WHAT THE TASK ASKS:
Transcribe exactly the lines below that begin at the line with "Image resolution: width=1002" and stop after the line with "This screenshot has height=623, width=716.", leaving out every picture.

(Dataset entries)
=== Begin Enclosure ===

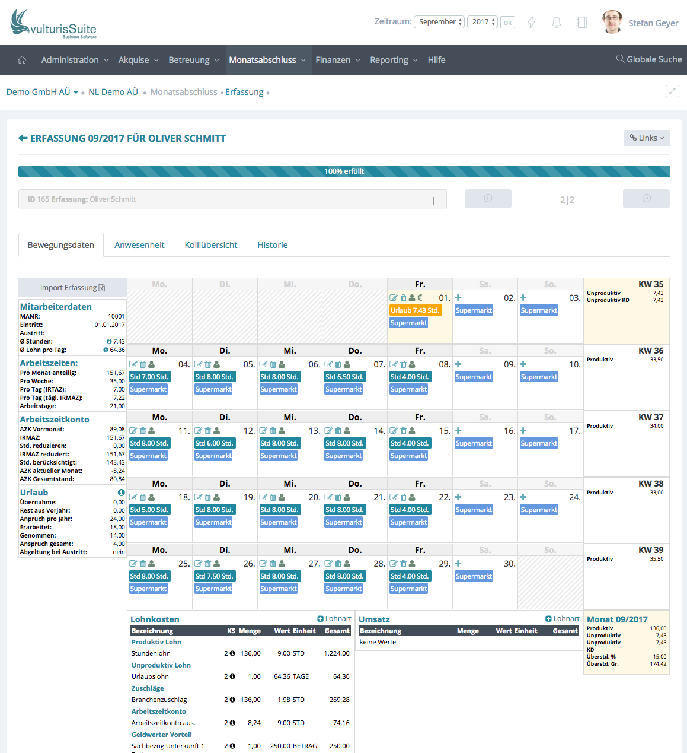The width and height of the screenshot is (687, 753).
Task: Open the notifications bell
Action: 556,23
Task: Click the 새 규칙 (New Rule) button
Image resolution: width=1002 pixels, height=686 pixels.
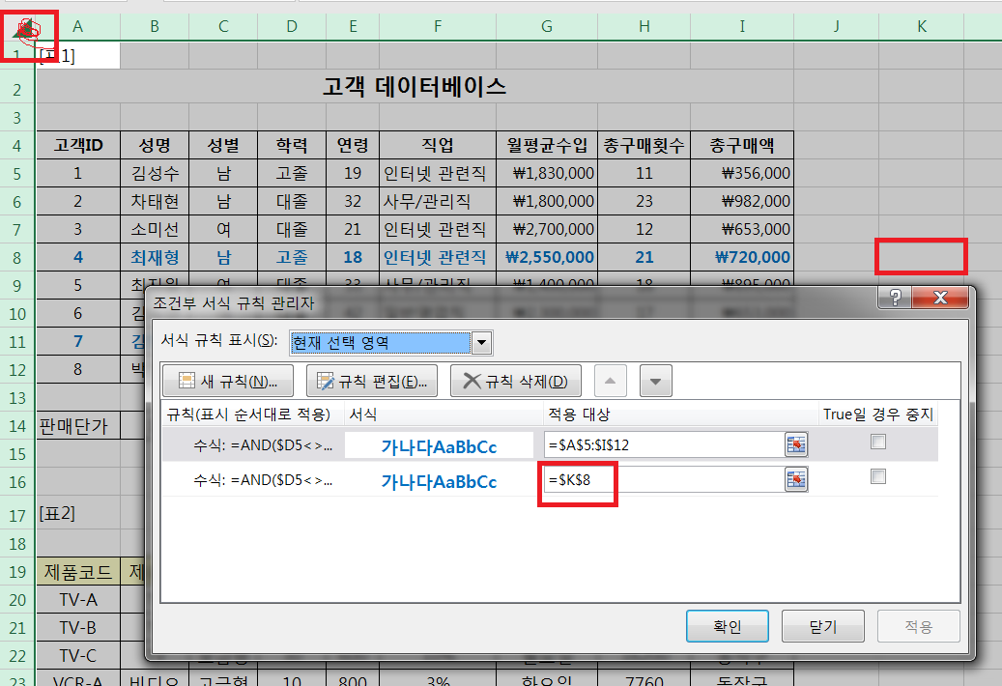Action: point(222,381)
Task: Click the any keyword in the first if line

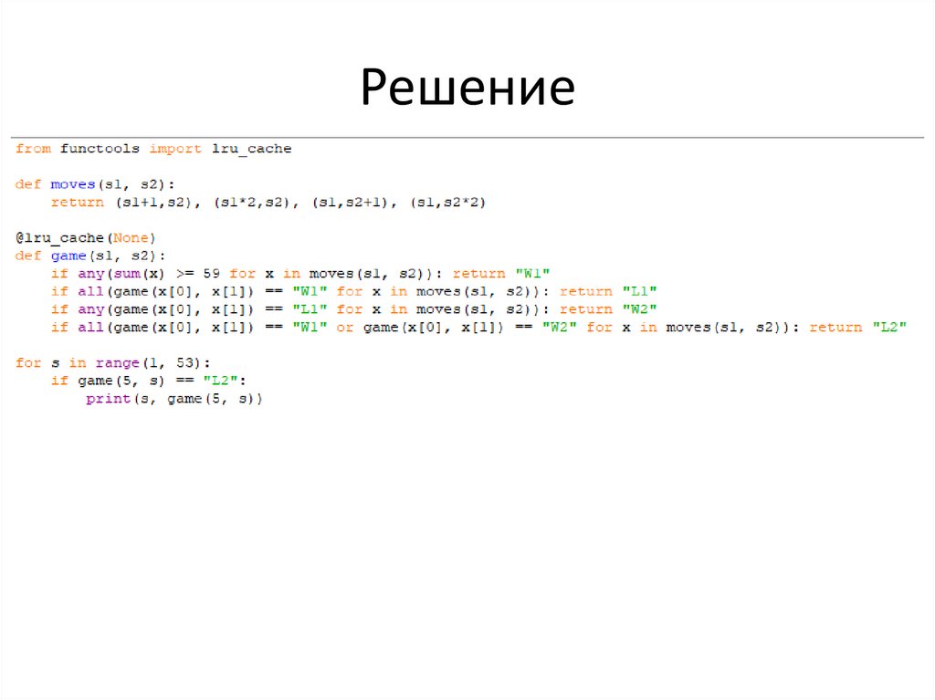Action: (91, 273)
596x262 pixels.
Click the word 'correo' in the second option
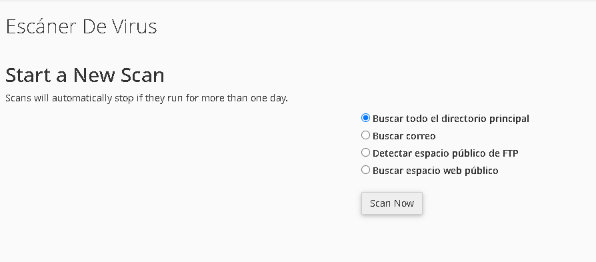tap(421, 136)
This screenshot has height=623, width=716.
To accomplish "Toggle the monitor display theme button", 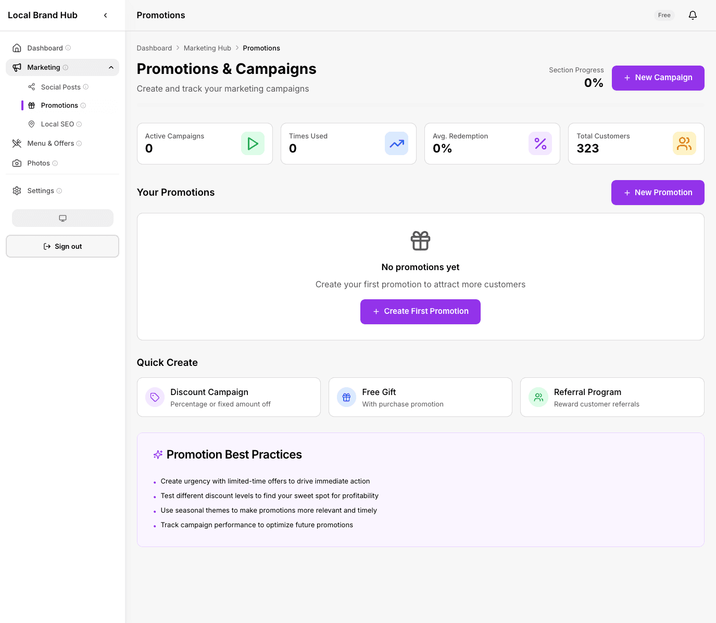I will tap(62, 218).
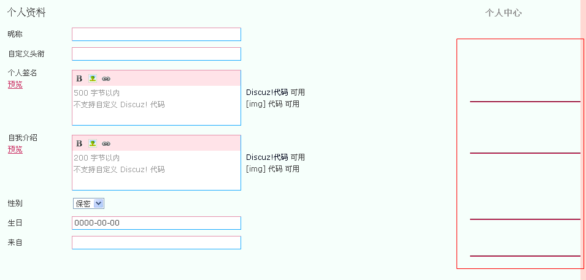This screenshot has width=586, height=280.
Task: Open 预览 link under 自我介绍
Action: pos(15,149)
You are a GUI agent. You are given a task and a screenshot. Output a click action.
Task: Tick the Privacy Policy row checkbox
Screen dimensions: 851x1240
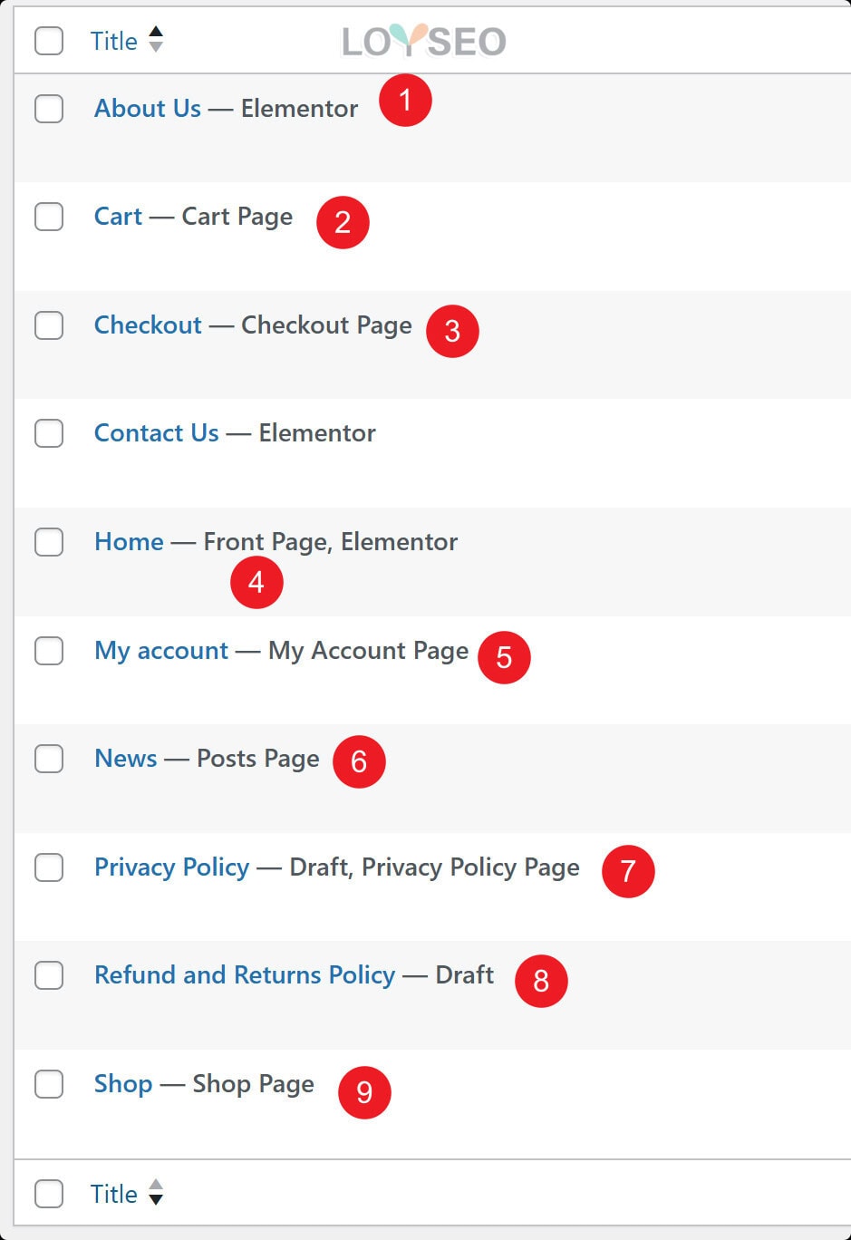click(x=49, y=867)
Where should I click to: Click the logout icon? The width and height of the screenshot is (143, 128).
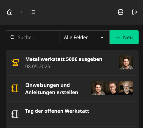(134, 12)
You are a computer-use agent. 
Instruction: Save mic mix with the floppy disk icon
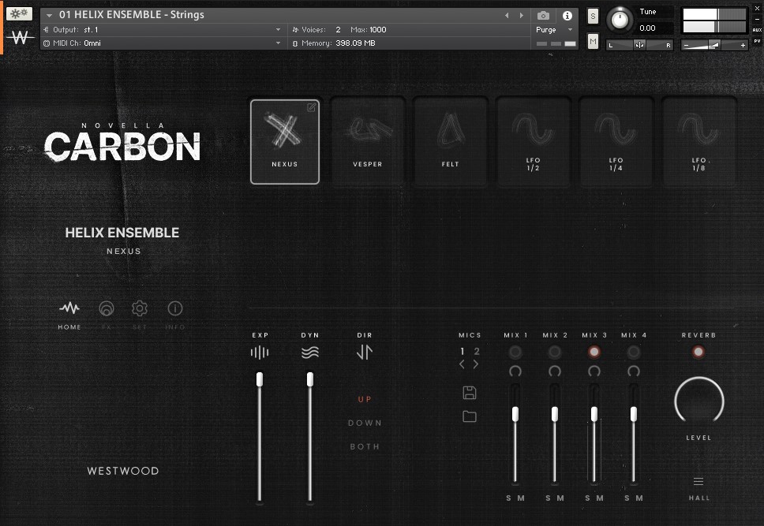coord(470,392)
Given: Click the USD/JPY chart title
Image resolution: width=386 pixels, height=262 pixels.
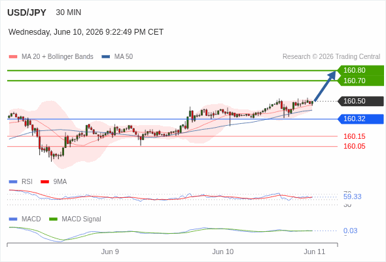Looking at the screenshot, I should pyautogui.click(x=27, y=12).
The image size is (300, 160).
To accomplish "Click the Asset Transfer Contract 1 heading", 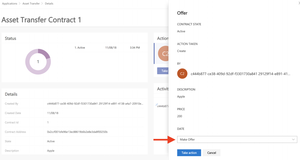I will tap(41, 20).
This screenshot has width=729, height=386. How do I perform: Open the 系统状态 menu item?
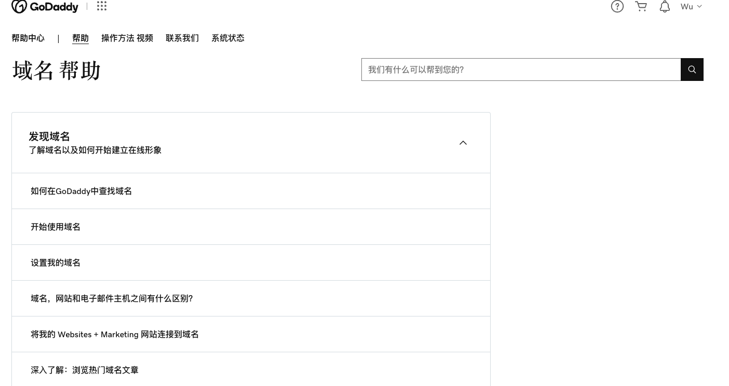pos(228,38)
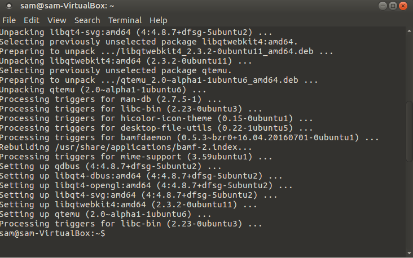This screenshot has height=258, width=413.
Task: Click the 'Unpacking qtemu' output line
Action: coord(103,90)
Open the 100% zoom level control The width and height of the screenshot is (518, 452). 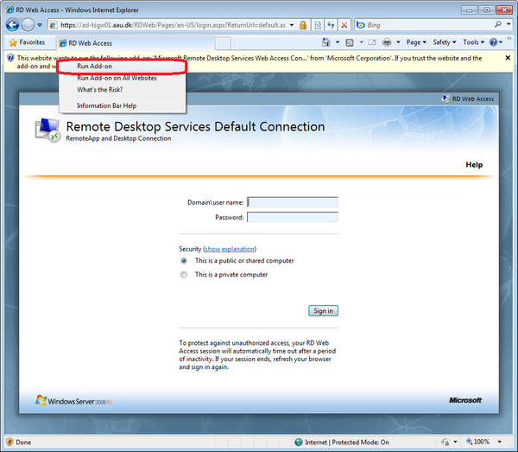483,442
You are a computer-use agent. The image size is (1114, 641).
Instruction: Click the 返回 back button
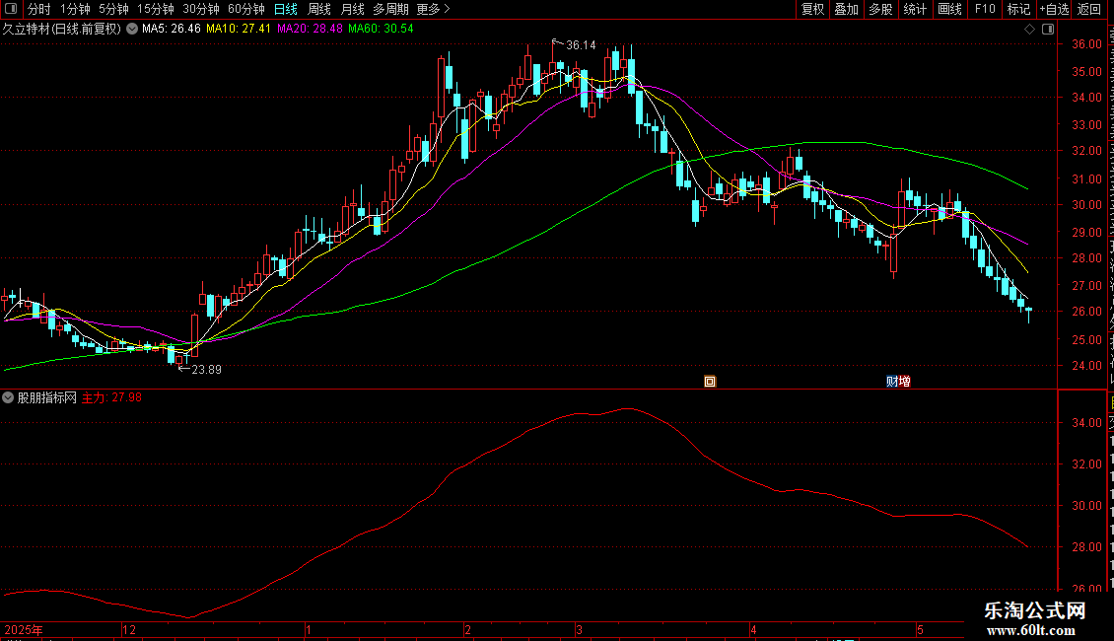point(1088,9)
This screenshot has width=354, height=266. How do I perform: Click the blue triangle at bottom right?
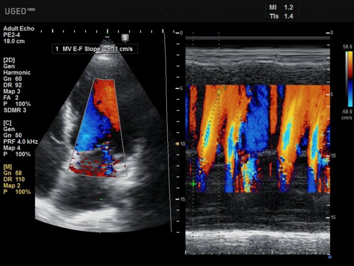330,256
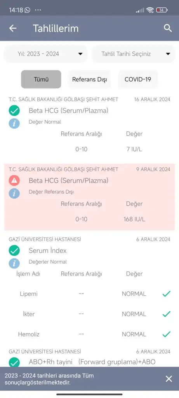Go back using the left arrow
The image size is (179, 398).
tap(13, 28)
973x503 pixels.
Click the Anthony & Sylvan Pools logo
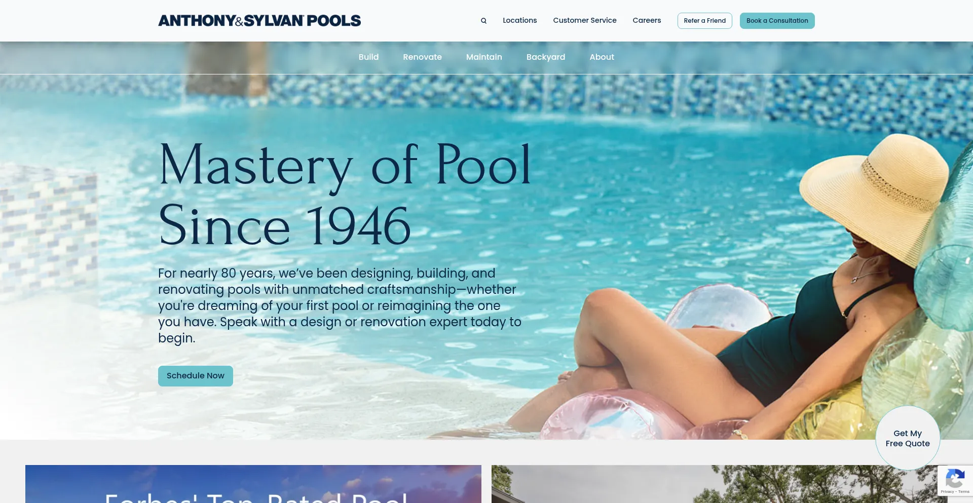click(259, 21)
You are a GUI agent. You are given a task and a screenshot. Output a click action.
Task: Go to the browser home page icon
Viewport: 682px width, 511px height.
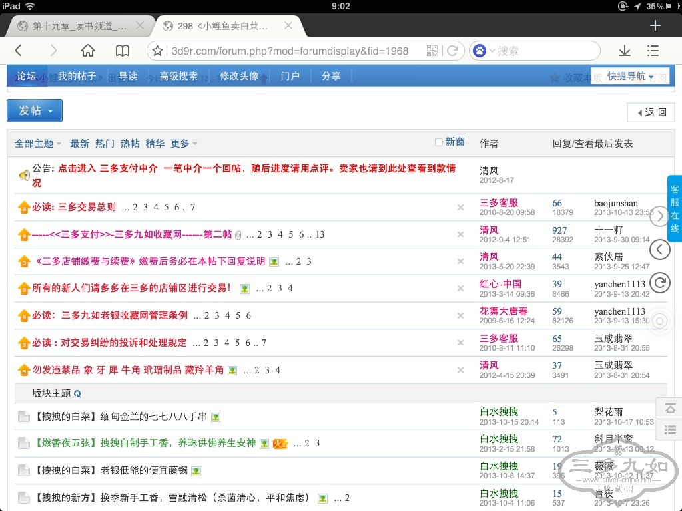click(x=87, y=51)
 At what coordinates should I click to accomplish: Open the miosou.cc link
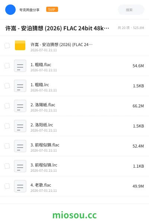[x=75, y=215]
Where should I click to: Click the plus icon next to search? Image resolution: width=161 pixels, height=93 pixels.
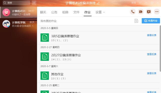[34, 3]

=== End Enclosure ===

SOLUTION TO THE EXERCISE:
Image resolution: width=1002 pixels, height=686 pixels.
Action: point(222,381)
Task: Click the any keyword in the first if line

Action: (91, 273)
596x262 pixels.
Click the word 'correo' in the second option
tap(421, 136)
This screenshot has height=623, width=716.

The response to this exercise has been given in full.